Ocean County man admits to stiffing IRS for $10 million in payroll taxes 

An Ocean County man admitted this month in federal court to failing to pay over $10 million in payroll taxes stemming from his ownership of several businesses.

Josef M. Neuman, 37, of 144 Shady Lane Drive in Lakewood, New Jersey, pleaded guilty before U.S. District Judge Michael A. Shipp to an information charging him with willful failure to pay over payroll taxes for one of his businesses in 2018.

Neuman is registered to vote in Ocean County and he is affiliated with the Republican Party. The total assessed value of the 144 Shady Lane Drive property is $1,034,400.

According to U.S. Attorney Philip R. Sellinger, documents filed in this case, and statements made in court, Neuman was chief executive officer of a business in Lakewood.

The company provided administrative services to operators of nursing homes and other health care facilities, including at least approximately 20 entities co-owned and operated by Neuman.

Josef M. Neuman resides at 144 Shady Lane Drive in Lakewood, New Jersey

As a person who controlled the companies’ financial affairs, Neuman had the responsibility to collect, truthfully account for, and pay over to the IRS the companies’ payroll taxes.

During tax years 2017 and 2018, Neuman failed to pay the IRS over $10 million in payroll taxes owed by the companies.

Concord Healthcare Group, LLC; Waco Healthcare Residence, LLC d/b/a Crestview Healthcare Residence; Fairview Operations, LLC d/b/a Fairview Healthcare Residence; Manor Nursing & Rehab Center, LLC d/b/a The Manor Healthcare Residence; Western Hills Nursing & Rehab Center, LLC d/b/a Western Hills Healthcare Residence; Groesbeck Healthcare Residence, LLC d/b/a Windsor Healthcare Residence; Mesa Hills Healthcare Residence Operator, LLC d/b/a Mesa Hills Healthcare Residence; Plano Healthcare Residence Operator, LLC d/b/a Heritage Manor Healthcare Center; Plano Specialty Hospital Operator, LLC; and Specialty Hospital of Midwest City Operator, LLC are among the business entities associated with Neuman, but federal prosecutors only identified the firm responsible for the tax payments as “Company No. 1.”

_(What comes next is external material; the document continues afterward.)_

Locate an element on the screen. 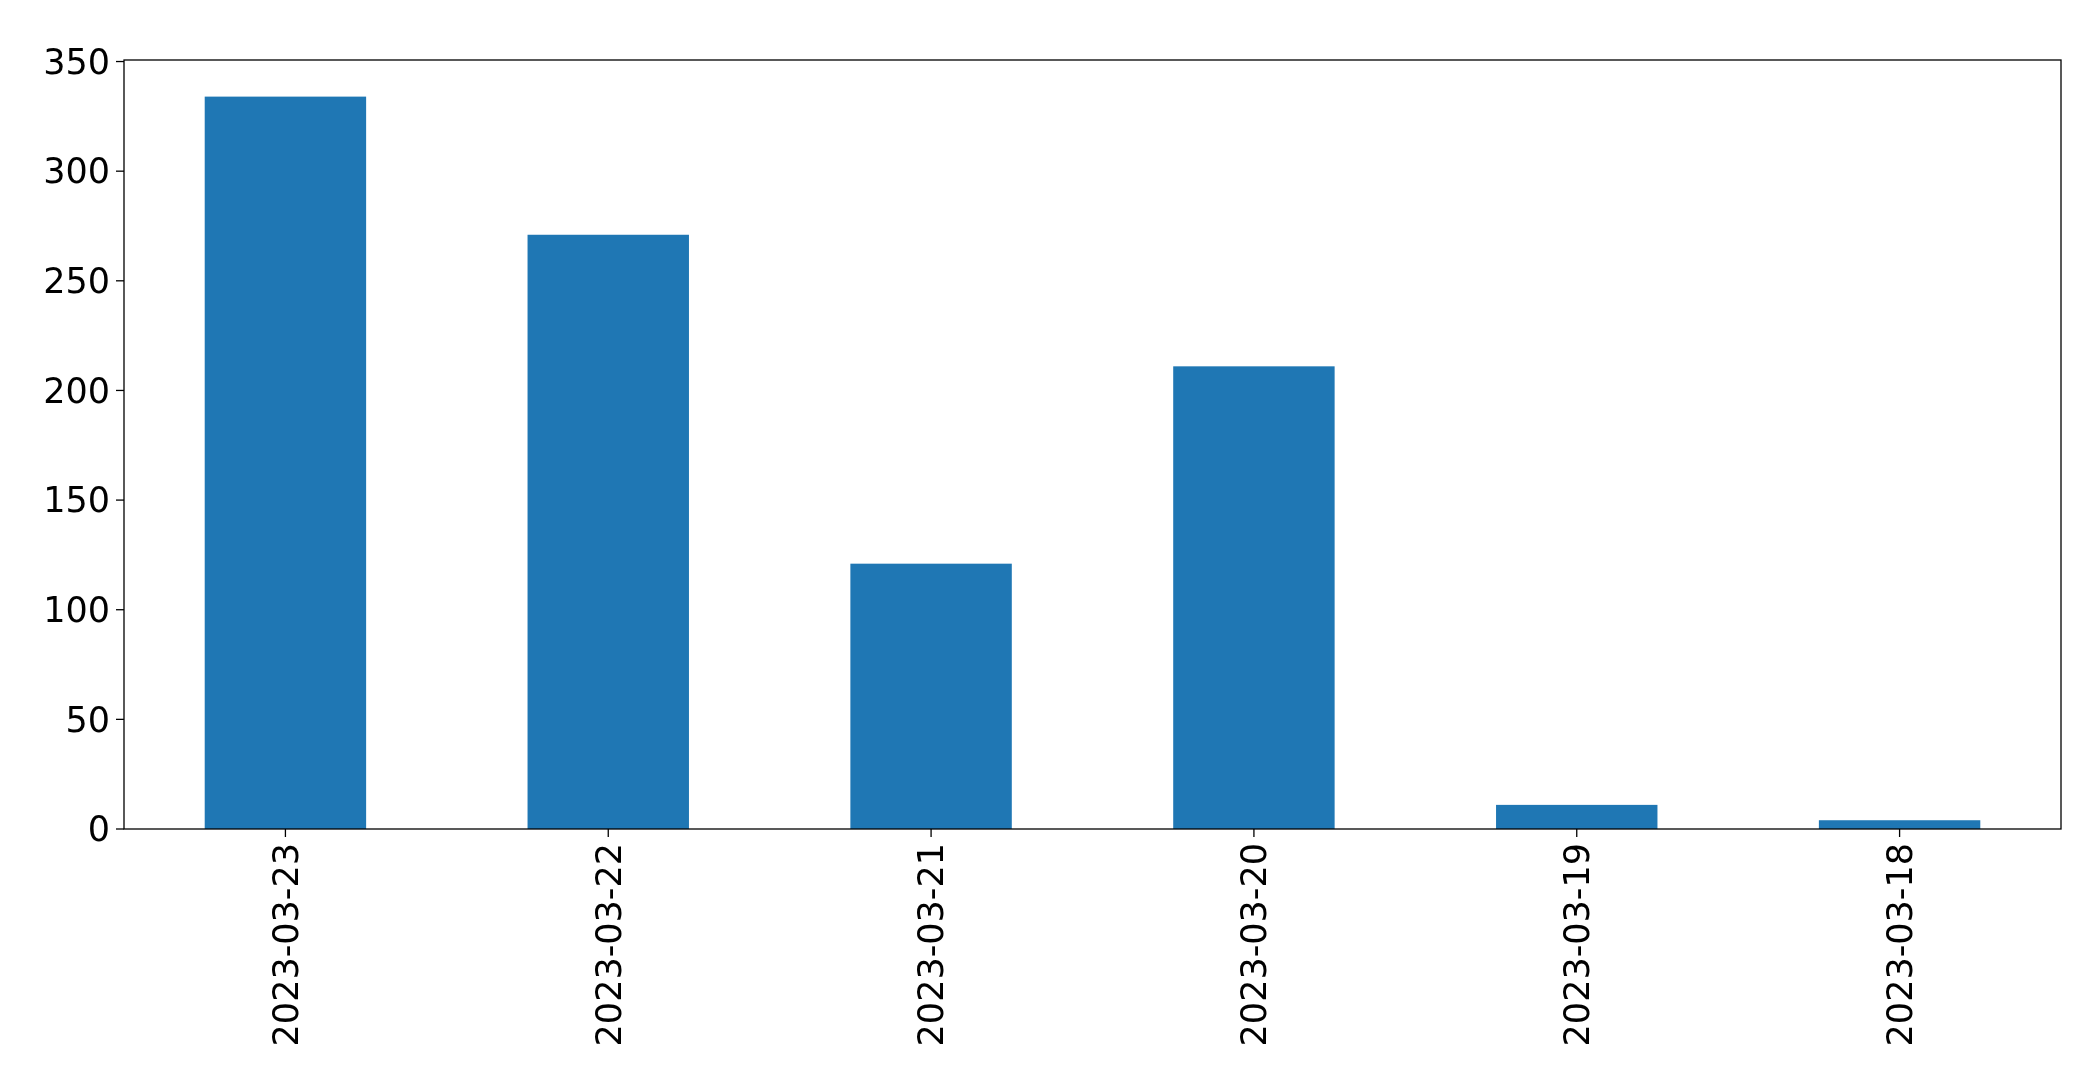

Neuman knew that payroll taxes were due and owing to the IRS at this time, but continued to pay other business expenses and employee salaries, instead of the unpaid taxes, while tax liabilities continued to accrue.

The charge to which Neuman pleaded guilty carries a maximum penalty of five years in prison and a maximum fine of $10,000. Sentencing is scheduled for Dec. 13, 2023.